In 1970, the Lantern Parade went on hiatus until 1976; its comeback in 1977 was made spectacular and remarkable with participants carrying torches while parading around the Academic Oval, unmoved by the ominous atmosphere of Martial Law.  Several changes in format were executed upon its revival. Instead of the USC as sponsor, a committee appointed by the UP president managed it. The selection of a Lantern Queen was also discontinued, as some sectors protested the “beauty contest” part of the event.

With the celebration of the Philippine Centennial in 1998, the UP System administration transported the UPD parade to Luneta Park in Manila and expanded participation to its other constituent universities all over the Philippines.

The period between 1998 and 2008, which saw a virtual transition from the analog to the digital age as well as the dawn of a new century, was marked by change and experimentation. One such case was in 2002 when the Lantern Queen selection was revived with a twist — a Lantern King was also chosen, both from among the participants and the crowd, all in the spirit of fun.

University-recognized student organizations had also diversified greatly to include members of groups such as UP Babaylan and UP Tomo-Kai.

This period was also not without conflict. In 2006, the parade was cancelled due to “security threats” reportedly brought by the impending tuition fee increase. A number of colleges and student organizations, among them the College of Fine Arts (CFA) and the UP Babaylan, nonetheless paraded around the Academic Oval, to the delight of the audiences who had come to the campus for the much-anticipated tradition.

Ten years after the Luneta Lantern Parade, the University celebrated another, more personal milestone with the coming of its own centennial, capped by one of the most elaborate and magnificent lantern parades in recent memory. The scale of the 2008 event was virtually unseen, as all seven constituent universities again had representative contingents at the Diliman parade. Covered by practically every major news network in Manila and attended by thousands of people, the highlight was the hour-long presentation by Hall-of-Famer CFA, who left the crowd speechless with a circus theme that lasted well past midnight. It was capped by an equally lengthy fireworks display.
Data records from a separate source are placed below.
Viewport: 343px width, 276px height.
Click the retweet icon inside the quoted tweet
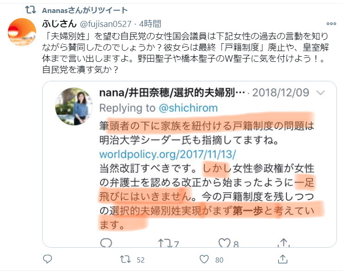165,243
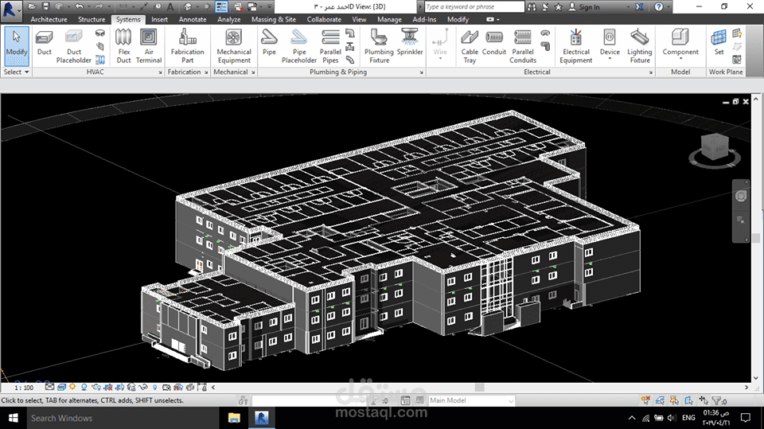Viewport: 764px width, 429px height.
Task: Click the Cable Tray tool
Action: (x=470, y=45)
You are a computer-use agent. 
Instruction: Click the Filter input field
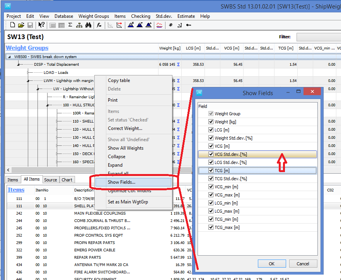[x=318, y=37]
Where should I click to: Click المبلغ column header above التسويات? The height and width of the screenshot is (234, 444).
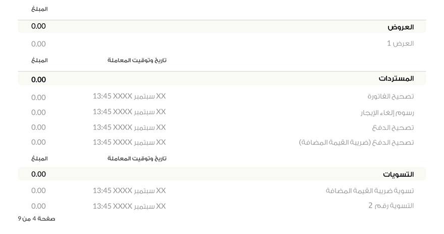39,159
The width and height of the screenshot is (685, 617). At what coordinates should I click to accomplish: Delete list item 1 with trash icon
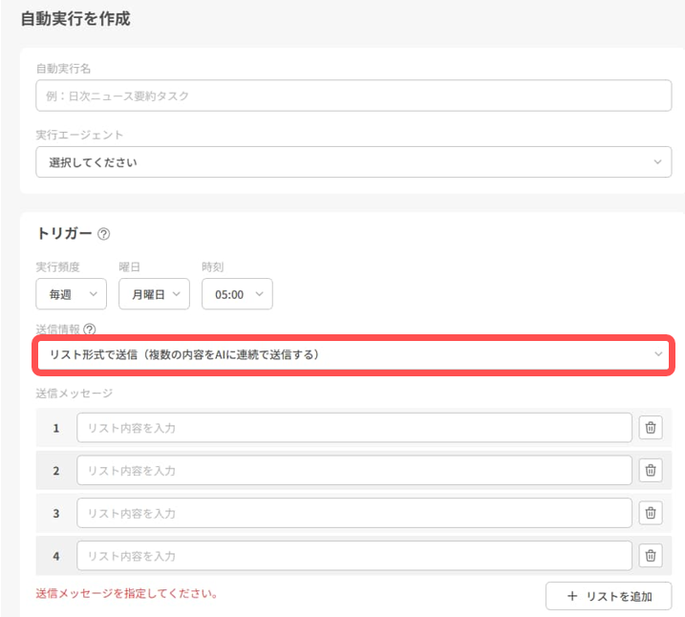651,428
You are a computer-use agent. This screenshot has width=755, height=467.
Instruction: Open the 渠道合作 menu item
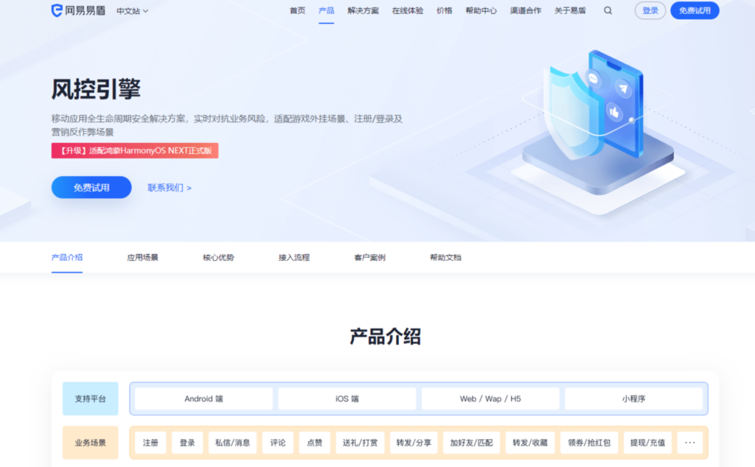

Modernization, globalization and environmental concerns significantly changed the way the participants created their lanterns and floats, depicting the changing education environment in the new millennium, i.e., the ubiquity of computers and information technology in all aspects of life. Spectators were in great awe of the Internet-inspired smiley emoticon lanterns of the UP Open University, the Erlenmeyer Flask lantern of the College of Science and the larger-than-life robotic lantern of the College of Engineering.  Despite these changes, the parade still served as a platform for protest and ventilating national concerns such as education budget cuts and grievances against the national government without compromising its main objective to seek peace, hope and harmony.

From 2005 to February 2011, the UPD Administration streamlined the Lantern Parade. Performances in front of Palma Hall and Melchor Hall were discontinued; instead these were now staged exclusively in front of the University Amphitheater behind Quezon Hall. Lantern size was also regulated to not more than 10×10 feet. Finally, only three main prizes were given to the most creative lanterns made out of recycled materials. Judging was based on the following criteria: originality, imagination and appropriateness to the parade’s theme.